Collected data entries:

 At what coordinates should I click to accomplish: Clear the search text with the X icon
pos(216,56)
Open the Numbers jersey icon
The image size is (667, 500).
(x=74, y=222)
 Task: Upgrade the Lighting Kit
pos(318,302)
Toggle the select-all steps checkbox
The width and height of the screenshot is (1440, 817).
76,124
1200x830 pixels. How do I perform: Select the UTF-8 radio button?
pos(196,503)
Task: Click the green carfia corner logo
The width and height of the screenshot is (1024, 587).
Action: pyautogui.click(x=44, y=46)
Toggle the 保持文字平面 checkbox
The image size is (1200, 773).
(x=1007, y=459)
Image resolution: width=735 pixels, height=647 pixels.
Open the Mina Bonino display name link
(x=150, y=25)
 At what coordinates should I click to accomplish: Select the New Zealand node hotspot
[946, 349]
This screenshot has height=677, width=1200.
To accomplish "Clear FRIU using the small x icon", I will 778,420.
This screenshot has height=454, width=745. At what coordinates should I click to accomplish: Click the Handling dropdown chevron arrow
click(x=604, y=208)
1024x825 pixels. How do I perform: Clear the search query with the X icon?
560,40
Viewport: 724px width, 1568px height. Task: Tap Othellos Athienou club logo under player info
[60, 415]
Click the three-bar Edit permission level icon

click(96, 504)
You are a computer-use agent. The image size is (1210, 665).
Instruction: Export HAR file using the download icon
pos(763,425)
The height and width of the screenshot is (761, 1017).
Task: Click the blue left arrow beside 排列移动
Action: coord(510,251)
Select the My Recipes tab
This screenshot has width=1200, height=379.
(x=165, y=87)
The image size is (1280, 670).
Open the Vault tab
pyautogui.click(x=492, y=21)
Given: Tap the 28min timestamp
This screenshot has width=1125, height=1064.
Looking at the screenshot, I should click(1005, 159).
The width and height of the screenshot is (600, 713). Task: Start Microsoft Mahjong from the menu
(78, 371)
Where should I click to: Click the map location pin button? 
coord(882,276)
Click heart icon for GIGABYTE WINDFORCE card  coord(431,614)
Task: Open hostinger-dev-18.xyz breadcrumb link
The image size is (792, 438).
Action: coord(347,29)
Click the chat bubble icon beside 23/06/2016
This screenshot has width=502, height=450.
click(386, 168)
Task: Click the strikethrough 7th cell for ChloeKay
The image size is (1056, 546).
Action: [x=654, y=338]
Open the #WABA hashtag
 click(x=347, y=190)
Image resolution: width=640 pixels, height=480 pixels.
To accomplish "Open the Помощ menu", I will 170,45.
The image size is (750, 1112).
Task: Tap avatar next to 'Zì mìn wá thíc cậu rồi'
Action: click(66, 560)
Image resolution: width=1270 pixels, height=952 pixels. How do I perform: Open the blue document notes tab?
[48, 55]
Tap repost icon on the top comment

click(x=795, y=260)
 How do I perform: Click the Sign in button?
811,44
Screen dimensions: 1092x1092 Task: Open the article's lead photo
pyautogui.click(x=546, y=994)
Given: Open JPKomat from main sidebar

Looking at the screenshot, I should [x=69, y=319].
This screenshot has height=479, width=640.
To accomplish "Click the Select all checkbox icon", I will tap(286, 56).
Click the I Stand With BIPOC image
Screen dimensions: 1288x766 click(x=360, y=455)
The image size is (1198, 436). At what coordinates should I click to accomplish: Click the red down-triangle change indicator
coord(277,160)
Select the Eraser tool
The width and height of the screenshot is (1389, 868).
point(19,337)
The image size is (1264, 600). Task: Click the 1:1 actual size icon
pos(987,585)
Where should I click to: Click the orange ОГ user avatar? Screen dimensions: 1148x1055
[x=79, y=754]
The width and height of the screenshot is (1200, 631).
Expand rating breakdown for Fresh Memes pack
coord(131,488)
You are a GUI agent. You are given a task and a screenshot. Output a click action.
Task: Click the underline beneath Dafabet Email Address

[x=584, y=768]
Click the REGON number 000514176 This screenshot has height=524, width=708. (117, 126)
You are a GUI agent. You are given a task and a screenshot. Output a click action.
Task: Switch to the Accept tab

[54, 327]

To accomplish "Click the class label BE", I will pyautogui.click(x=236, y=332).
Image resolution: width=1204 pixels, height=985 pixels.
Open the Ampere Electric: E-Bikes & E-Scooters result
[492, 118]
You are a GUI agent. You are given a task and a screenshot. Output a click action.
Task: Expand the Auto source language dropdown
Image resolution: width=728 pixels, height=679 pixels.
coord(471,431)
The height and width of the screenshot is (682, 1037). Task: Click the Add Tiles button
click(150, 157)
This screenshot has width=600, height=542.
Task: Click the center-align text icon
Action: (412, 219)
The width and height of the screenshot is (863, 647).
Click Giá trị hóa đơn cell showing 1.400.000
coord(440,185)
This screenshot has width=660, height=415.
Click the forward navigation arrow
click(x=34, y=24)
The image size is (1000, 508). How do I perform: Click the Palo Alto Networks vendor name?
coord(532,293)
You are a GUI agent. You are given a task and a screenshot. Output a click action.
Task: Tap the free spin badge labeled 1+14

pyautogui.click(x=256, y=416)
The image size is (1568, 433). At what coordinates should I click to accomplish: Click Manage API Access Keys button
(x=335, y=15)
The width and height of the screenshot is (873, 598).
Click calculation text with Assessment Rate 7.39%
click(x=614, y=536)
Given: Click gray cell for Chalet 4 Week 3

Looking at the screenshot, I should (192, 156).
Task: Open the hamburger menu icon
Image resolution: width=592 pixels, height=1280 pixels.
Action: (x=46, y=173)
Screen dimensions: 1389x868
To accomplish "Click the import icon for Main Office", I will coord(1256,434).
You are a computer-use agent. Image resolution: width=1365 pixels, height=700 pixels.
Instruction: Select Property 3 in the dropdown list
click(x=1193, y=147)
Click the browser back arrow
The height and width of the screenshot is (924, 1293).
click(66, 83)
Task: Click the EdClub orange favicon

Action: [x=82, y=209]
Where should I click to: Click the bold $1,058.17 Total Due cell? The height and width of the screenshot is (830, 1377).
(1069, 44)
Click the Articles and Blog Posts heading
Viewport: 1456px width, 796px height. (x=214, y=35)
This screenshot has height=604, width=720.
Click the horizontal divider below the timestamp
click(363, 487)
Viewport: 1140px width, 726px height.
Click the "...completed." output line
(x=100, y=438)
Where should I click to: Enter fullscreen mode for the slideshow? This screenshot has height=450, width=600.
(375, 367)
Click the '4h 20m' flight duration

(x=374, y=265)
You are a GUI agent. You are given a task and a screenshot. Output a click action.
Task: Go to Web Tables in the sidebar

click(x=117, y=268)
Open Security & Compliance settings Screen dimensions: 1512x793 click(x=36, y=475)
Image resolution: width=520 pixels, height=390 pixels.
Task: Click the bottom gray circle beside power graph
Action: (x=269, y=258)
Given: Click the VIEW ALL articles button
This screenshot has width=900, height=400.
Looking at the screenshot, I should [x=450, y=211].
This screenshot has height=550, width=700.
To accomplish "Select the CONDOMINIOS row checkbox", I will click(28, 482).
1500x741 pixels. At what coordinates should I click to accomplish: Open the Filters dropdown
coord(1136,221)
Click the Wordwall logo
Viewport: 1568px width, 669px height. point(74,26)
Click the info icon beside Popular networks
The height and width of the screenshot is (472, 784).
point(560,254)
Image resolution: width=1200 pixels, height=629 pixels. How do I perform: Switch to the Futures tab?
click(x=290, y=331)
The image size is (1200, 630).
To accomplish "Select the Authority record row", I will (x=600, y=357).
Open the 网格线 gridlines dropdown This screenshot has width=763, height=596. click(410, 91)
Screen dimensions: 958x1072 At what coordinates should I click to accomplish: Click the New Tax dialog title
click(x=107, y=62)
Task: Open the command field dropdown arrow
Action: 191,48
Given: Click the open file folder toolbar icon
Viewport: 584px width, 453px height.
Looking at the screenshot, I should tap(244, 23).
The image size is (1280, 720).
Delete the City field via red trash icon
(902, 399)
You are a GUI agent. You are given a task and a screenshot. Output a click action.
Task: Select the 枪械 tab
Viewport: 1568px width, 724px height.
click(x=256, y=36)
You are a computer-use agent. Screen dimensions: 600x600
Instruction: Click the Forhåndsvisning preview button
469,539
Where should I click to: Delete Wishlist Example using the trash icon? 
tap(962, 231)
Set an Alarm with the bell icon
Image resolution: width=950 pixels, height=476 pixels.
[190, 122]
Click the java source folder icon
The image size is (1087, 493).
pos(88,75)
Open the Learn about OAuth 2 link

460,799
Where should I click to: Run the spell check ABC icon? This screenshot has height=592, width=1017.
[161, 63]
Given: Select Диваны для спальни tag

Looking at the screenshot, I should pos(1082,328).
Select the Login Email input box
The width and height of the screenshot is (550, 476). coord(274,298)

◆ **Exercise brief**
Whenever a line of the entries contains the string "source", copy that line.

◆ **Response to the exercise**
Task: Expand the Auto source language dropdown
Click the java source folder icon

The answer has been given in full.